**DATA SUPPLIED:**

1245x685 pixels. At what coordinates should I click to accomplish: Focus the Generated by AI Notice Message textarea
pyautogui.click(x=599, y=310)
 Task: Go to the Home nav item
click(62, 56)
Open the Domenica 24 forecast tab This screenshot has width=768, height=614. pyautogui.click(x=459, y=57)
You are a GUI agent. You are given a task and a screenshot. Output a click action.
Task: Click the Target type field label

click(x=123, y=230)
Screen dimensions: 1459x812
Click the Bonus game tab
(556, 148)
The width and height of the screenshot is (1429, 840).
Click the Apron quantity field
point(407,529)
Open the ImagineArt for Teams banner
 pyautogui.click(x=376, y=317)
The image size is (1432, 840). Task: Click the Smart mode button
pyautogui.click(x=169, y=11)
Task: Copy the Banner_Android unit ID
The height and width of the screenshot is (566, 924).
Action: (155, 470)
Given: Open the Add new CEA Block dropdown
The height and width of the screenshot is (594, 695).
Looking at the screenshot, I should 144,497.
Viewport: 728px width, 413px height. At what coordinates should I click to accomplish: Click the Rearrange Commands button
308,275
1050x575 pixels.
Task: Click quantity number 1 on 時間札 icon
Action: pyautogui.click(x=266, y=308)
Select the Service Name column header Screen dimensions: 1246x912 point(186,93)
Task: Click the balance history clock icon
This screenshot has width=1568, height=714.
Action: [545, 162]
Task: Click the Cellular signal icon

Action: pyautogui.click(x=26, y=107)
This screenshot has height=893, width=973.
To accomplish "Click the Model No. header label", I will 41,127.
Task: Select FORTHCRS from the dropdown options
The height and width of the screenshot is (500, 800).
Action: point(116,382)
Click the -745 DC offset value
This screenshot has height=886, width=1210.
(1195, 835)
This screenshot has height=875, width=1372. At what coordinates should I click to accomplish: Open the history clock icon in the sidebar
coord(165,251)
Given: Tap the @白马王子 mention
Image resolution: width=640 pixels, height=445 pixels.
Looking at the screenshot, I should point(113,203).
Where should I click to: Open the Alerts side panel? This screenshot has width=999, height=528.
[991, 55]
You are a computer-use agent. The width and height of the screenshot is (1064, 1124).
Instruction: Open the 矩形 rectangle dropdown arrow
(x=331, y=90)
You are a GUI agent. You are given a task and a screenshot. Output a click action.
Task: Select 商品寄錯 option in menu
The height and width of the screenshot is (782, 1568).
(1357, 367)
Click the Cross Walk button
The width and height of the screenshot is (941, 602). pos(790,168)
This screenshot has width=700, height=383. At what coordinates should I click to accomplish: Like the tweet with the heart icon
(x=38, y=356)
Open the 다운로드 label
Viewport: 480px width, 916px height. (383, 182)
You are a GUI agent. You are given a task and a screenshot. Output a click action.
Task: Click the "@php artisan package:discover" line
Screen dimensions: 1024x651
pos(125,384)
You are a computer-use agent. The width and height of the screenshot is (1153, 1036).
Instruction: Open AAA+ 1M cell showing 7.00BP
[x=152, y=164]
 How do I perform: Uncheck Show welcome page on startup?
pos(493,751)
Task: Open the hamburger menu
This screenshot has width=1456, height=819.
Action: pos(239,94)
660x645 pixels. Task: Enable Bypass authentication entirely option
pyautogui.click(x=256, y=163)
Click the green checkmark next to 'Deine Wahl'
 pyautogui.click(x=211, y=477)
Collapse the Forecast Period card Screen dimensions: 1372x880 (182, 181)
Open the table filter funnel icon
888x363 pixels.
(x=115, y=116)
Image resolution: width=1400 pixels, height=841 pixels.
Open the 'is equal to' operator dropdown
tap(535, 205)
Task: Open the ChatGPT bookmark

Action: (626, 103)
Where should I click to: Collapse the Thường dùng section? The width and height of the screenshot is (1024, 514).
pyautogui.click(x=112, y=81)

**OBJECTIVE:**
Rewrite the entire listing above as a numbered list, one line per item, and leave out the blank lines.

**WRITTEN ANSWER:**
1. 1245x685 pixels. At what coordinates should I click to accomplish: Focus the Generated by AI Notice Message textarea
2. pyautogui.click(x=599, y=310)
3.  Task: Go to the Home nav item
4. click(62, 56)
5. Open the Domenica 24 forecast tab This screenshot has width=768, height=614. pyautogui.click(x=459, y=57)
6. You are a GUI agent. You are given a task and a screenshot. Output a click action.
7. Task: Click the Target type field label
8. click(x=123, y=230)
9. Screen dimensions: 1459x812
10. Click the Bonus game tab
11. (556, 148)
12. The width and height of the screenshot is (1429, 840).
13. Click the Apron quantity field
14. point(407,529)
15. Open the ImagineArt for Teams banner
16.  pyautogui.click(x=376, y=317)
17. The image size is (1432, 840). Task: Click the Smart mode button
18. pyautogui.click(x=169, y=11)
19. Task: Copy the Banner_Android unit ID
20. The height and width of the screenshot is (566, 924).
21. Action: (155, 470)
22. Given: Open the Add new CEA Block dropdown
23. The height and width of the screenshot is (594, 695).
24. Looking at the screenshot, I should 144,497.
25. Viewport: 728px width, 413px height. At what coordinates should I click to accomplish: Click the Rearrange Commands button
26. 308,275
27. 1050x575 pixels.
28. Task: Click quantity number 1 on 時間札 icon
29. Action: pyautogui.click(x=266, y=308)
30. Select the Service Name column header Screen dimensions: 1246x912 point(186,93)
31. Task: Click the balance history clock icon
32. This screenshot has width=1568, height=714.
33. Action: [545, 162]
34. Task: Click the Cellular signal icon
35. Action: pyautogui.click(x=26, y=107)
36. This screenshot has height=893, width=973.
37. To accomplish "Click the Model No. header label", I will 41,127.
38. Task: Select FORTHCRS from the dropdown options
39. The height and width of the screenshot is (500, 800).
40. Action: point(116,382)
41. Click the -745 DC offset value
42. This screenshot has height=886, width=1210.
43. (1195, 835)
44. This screenshot has height=875, width=1372. At what coordinates should I click to accomplish: Open the history clock icon in the sidebar
45. coord(165,251)
46. Given: Tap the @白马王子 mention
47. Image resolution: width=640 pixels, height=445 pixels.
48. Looking at the screenshot, I should point(113,203).
49. Where should I click to: Open the Alerts side panel? This screenshot has width=999, height=528.
50. [991, 55]
51. You are a computer-use agent. The width and height of the screenshot is (1064, 1124).
52. Instruction: Open the 矩形 rectangle dropdown arrow
53. (x=331, y=90)
54. You are a GUI agent. You are given a task and a screenshot. Output a click action.
55. Task: Select 商品寄錯 option in menu
56. The height and width of the screenshot is (782, 1568).
57. (1357, 367)
58. Click the Cross Walk button
59. The width and height of the screenshot is (941, 602). pos(790,168)
60. This screenshot has width=700, height=383. At what coordinates should I click to accomplish: Like the tweet with the heart icon
61. (x=38, y=356)
62. Open the 다운로드 label
63. Viewport: 480px width, 916px height. (383, 182)
64. You are a GUI agent. You are given a task and a screenshot. Output a click action.
65. Task: Click the "@php artisan package:discover" line
66. Screen dimensions: 1024x651
67. pos(125,384)
68. You are a computer-use agent. The width and height of the screenshot is (1153, 1036).
69. Instruction: Open AAA+ 1M cell showing 7.00BP
70. [x=152, y=164]
71.  How do I perform: Uncheck Show welcome page on startup?
72. pos(493,751)
73. Task: Open the hamburger menu
74. This screenshot has width=1456, height=819.
75. Action: pos(239,94)
76. 660x645 pixels. Task: Enable Bypass authentication entirely option
77. pyautogui.click(x=256, y=163)
78. Click the green checkmark next to 'Deine Wahl'
79.  pyautogui.click(x=211, y=477)
80. Collapse the Forecast Period card Screen dimensions: 1372x880 (182, 181)
81. Open the table filter funnel icon
82. 888x363 pixels.
83. (x=115, y=116)
84. Image resolution: width=1400 pixels, height=841 pixels.
85. Open the 'is equal to' operator dropdown
86. tap(535, 205)
87. Task: Open the ChatGPT bookmark
88. Action: (626, 103)
89. Where should I click to: Collapse the Thường dùng section? The width and height of the screenshot is (1024, 514).
90. pyautogui.click(x=112, y=81)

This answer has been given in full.